For those women who can assimilate oral estrogen without a problem, the most commonly prescribed dose is 0.625 mg. However, some women need higher doses such as 0.9 mg or 1.25 mg to attain symptom relief. Occasionally, women drop their doses in half to 0.3 mg to avoid side effects, but this dose may not be enough to benefit bones and avoid bone loss. Only trial and error will tell you which dose works best for you. Women who have already had a hysterectomy can take estrogen tablets alone because they obviously have no risk of developing uterine cancer. Women who have an intact uterus should always take a formulation that includes progestin for at least 10 to 13 days of each month for cancer protection.

Transdermal Estrogen
The transdermal system, marketed under the name Estraderm (IBA Pharmaceuticals), was created to avoid the problems inherent in oral estrogen's first pass through the liver. In this innovative system, estrogen is absorbed into the general circulation through a medicated patch on the skin. This method avoids the initial pass through the digestive tract and liver, so women with liver and gallbladder disease are more likely to be able to tolerate ERT. This is also true for women with hypertension and clotting problems, provided clotting factors are normal.

Another benefit is that the patch dispenses estrogen continuously, rather than in one large burst like the tablet. The delivery of estrogen into the body throughout the day and night more closely resembles your body's own estrogen production. Because the body is receiving estrogen on a continuous basis, a woman is less likely to suffer from symptoms which can occur with estrogen pill when hormones are stopped for a week each month.

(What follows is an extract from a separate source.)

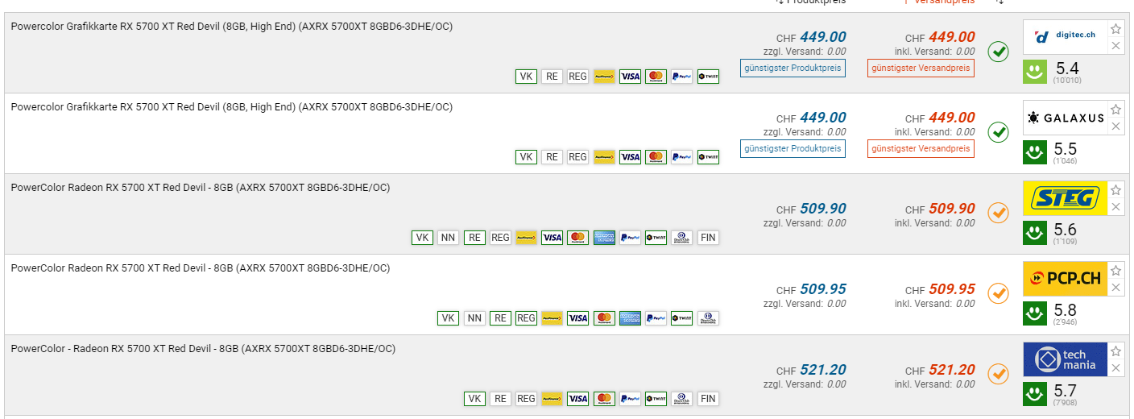Click the FIN payment badge in STEG row

click(x=707, y=238)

What does the patch look like? Many women compare it with a small, round, clear Band-Aid that is several inches in size. It is placed on the skin of the abdomen, buttocks or thigh and changed twice a week. Each patch contains a reservoir of estrogen placed in a membrane that releases estrogen at a controlled, standardized level. The nonabsorbent patch allows for greater freedom because it can be kept on while you shower or bathe.

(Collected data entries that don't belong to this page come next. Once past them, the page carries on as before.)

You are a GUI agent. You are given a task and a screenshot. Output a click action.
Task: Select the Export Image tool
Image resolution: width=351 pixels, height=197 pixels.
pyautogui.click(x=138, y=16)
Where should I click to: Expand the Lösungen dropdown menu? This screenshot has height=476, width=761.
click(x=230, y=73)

Unlike the estrogen pill, there is not as much flexibility of dosage range. Basically, the transdermal patch is available in two dosages: 0.05 mg and 0.1 mg. Some women find they do not tolerate these dosages well and develop side effects. A new transdermal patch called Vivelle, manufactured by Ciba Pharmaceuticals, may solve this problem for some women. It will be available in four dosages from 0.0375 mg to .1 mg and has been scheduled for consumer use in the fall of 1995. To decrease the amount of hormone released from the patch, part of the backing can be occluded by a small piece of ordinary adhesive bandage. This reduces the total surface area of the skin exposed to the hormone. Some women prefer to use oral estrogen because it is less expensive than the patch. Finally, ten percent of all patch users develop skin irritation from the patch's adhesive. To reduce the likelihood and severity of the skin reaction, apply the patch on different areas of your skin. The buttocks area seems to tolerate the patch best. Be sure to wait at least a week before reusing a prior site. During times of acute irritation, you can change the patch more frequently, every 12 to 24 hours; if needed, talk to your doctor about ways to relieve skin irritation. You may also want to remove the patch before swimming or soaking in a hot tub and reapply it once you have dried your skin.

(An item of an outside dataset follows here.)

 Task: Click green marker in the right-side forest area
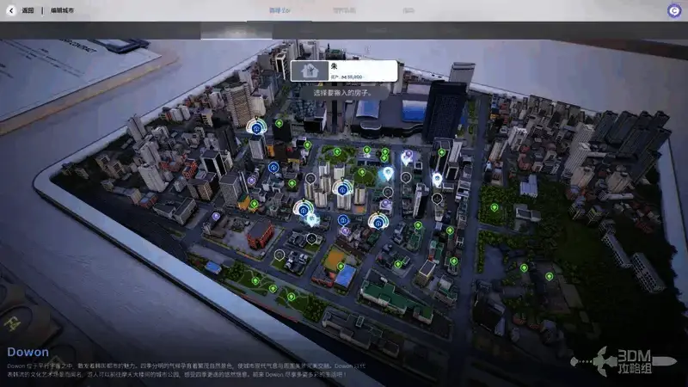pos(494,208)
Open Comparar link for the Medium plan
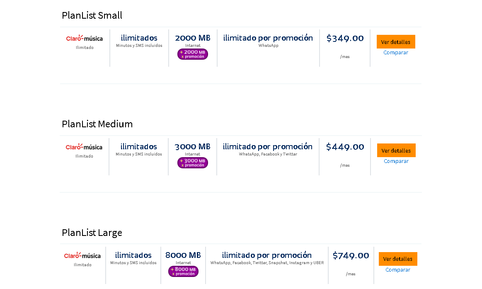Screen dimensions: 482x289 tap(396, 161)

As with oral estrogen, the patch is used in conjunction with progesterone if the woman still has an intact uterus, and progesterone should be taken for the recommended number of days each month. The patch appears to be as effective in relieving menopausal symptoms as the oral estrogen tablets. Studies to date suggest that its effect on calcium absorption and blood lipids are almost identical to oral estrogen.

Estrogen Vaginal Cream
The use of estrogen vaginal cream is much more limited in its clinical applications. Estrogen cream is primarily applied to the vagina and urethral area to prevent atrophy and breakdown of the tissues caused by lack of natural estrogen. Though estrogen is absorbed from the vaginal mucosa into the bloodstream and can affect other parts of the body, the effects tend to be undependable. Occasionally, however, my patients complain of more generalized side effects from using the vaginal cream, such as breast tenderness or mild fluid retention. These side effects often occur early in the course of treatment. Because of the vaginal atrophy that exists when women first begin treatment, estrogen tends to be absorbed rapidly. This can cause the blood levels of estrogen to rise significantly. However, once the estrogen thickens the vaginal walls and changes the cellular pattern of the mucous membranes to a more youthful and healthier condition, estrogen absorption into the bloodstream slows down. (It may or may not restore lubrication; the use of a lubricant cream or gel may still be needed.) Not only will estrogen thicken the vaginal wall, making it less traumatized by sexual intercourse or foreplay, but it also reduces the incidence of bladder infections.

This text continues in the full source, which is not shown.